Bluewater Methadone Clinic (BMC) has been helping people with opiate addictions to lead a life free of opiate drugs since October of 2004.

Opioid withdrawal symptoms are very uncomfortable –uncomfortable enough that even the strongest willed people find it very difficult to stop their use of these drugs.

Methadone and buprenorphine are both used in opioid replacement therapy. ORT removes these uncomfortable symptoms and stops the craving for opiate drugs. Addiction is not just a problem of being physically dependent on a drug. People start to develop behaviors that cause problems with their health, finances, family, friends, employers/teachers, and the law – in short their lives have changed as a result of being dependent on these medications.

Once your body no longer needs or wants opiates you are more able to move away from the other things that have taken over your life. In fact, some people are so sick of what has happened to their lives they have tried over and over again to quit opiates but have always returned to them because of the real physical discomfort the withdrawal causes. Some of these people never use again after coming to our clinic. Others decrease their opiate use gradually over a few weeks and most then quit.

Not having to buy opiates will free up money that you can spend in more appropriate ways. You may have more energy and will be more likely to start to contribute to your family and society. Patients on methadone are less likely to have medical problems or problems with the law or other agencies than people that continue to use drugs. Patients on methadone are much more likely to remain clean than those that just go “cold turkey”. Going “cold turkey” is not recommended as it rarely works and it is associated with higher mortality because people lose there tolerance rapidly  – they become more likely to overdose when the resume using.

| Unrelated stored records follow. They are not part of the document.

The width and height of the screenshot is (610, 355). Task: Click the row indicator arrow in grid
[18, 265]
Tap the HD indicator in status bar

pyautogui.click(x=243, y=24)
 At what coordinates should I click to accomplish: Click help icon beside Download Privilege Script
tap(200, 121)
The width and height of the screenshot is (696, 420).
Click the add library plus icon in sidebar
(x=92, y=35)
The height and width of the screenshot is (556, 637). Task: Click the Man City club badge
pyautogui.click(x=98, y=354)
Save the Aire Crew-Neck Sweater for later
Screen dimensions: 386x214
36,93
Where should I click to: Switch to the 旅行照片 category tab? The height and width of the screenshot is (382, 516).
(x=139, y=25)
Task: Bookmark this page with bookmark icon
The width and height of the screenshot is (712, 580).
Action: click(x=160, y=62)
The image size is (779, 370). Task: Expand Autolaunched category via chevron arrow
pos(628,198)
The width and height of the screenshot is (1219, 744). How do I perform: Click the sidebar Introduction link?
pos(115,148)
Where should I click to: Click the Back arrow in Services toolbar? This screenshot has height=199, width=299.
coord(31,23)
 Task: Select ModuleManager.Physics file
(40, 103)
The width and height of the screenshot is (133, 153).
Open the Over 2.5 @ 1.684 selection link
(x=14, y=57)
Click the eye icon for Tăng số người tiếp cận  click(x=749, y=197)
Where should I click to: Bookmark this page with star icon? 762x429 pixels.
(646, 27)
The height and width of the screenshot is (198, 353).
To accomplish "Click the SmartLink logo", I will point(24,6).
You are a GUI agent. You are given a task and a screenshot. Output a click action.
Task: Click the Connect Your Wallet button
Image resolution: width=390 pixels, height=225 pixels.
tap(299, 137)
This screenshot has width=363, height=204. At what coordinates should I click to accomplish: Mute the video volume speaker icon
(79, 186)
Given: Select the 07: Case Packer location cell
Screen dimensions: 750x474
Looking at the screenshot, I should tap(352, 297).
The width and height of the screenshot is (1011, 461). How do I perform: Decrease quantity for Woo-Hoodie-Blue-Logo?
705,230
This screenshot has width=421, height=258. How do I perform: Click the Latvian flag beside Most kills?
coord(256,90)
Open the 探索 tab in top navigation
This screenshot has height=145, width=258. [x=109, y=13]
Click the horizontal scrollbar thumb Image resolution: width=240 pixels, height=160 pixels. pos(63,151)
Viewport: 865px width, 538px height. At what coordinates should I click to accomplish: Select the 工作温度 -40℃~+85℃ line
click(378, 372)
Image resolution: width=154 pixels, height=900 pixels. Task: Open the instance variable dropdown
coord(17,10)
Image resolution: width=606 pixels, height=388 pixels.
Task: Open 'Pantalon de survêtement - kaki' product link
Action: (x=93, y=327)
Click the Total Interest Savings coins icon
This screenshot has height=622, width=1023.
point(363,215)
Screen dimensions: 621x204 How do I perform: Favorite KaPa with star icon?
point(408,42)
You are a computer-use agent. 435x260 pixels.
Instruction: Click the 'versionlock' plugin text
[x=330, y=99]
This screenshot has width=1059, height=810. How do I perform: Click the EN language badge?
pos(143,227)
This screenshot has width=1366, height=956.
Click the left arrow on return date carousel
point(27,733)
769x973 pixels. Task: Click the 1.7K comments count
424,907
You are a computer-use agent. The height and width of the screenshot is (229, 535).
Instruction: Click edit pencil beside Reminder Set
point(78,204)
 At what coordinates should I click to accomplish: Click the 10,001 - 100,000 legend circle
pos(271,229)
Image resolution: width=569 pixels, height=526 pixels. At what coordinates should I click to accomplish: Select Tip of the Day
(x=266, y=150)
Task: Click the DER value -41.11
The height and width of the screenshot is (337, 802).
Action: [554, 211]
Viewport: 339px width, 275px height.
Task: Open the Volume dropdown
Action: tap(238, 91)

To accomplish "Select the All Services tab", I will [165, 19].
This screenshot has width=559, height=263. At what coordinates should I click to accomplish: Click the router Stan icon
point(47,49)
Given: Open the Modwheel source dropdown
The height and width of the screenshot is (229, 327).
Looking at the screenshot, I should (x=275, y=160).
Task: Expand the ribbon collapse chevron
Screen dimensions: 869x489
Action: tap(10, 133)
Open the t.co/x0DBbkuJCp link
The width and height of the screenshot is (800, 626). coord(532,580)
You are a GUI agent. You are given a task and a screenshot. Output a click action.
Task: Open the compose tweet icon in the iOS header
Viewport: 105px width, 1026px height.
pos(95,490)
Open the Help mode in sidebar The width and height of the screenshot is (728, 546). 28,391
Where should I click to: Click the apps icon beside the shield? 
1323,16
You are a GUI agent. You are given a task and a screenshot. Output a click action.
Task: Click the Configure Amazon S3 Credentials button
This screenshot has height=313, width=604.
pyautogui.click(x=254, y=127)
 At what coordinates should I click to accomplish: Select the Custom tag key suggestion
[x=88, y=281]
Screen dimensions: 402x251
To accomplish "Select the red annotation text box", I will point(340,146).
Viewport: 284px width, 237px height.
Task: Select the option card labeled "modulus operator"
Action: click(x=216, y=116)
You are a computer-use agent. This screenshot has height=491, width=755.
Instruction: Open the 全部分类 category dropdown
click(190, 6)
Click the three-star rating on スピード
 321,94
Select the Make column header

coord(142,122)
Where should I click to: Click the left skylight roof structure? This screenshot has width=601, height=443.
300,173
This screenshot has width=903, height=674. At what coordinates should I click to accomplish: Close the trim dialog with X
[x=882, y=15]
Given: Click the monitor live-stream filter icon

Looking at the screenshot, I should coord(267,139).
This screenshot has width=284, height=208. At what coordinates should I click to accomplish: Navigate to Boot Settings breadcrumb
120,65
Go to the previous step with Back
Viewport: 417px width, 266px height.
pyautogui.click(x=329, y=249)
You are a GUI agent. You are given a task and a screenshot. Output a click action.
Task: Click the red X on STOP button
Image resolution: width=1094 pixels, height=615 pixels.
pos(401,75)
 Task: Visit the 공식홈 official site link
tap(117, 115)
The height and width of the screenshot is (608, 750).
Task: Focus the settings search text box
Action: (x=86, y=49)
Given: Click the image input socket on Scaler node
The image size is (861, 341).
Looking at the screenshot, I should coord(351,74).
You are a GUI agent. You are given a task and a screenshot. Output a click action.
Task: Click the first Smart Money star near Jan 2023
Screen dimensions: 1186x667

When the ORT patient feels that their life is stable and they no longer suffer from cravings or withdrawal they may decide to stop taking methadone. This weaning or tapering is best done with the assistance of a methadone prescribing physician in a gradual way so as to not trigger withdrawal and craving. The dose is gradually lowered at a rate that depends on the patient’s wishes and symptoms. Patients are not forced to stop taking methadone – this is a decision made by the patients at a time that is right for them.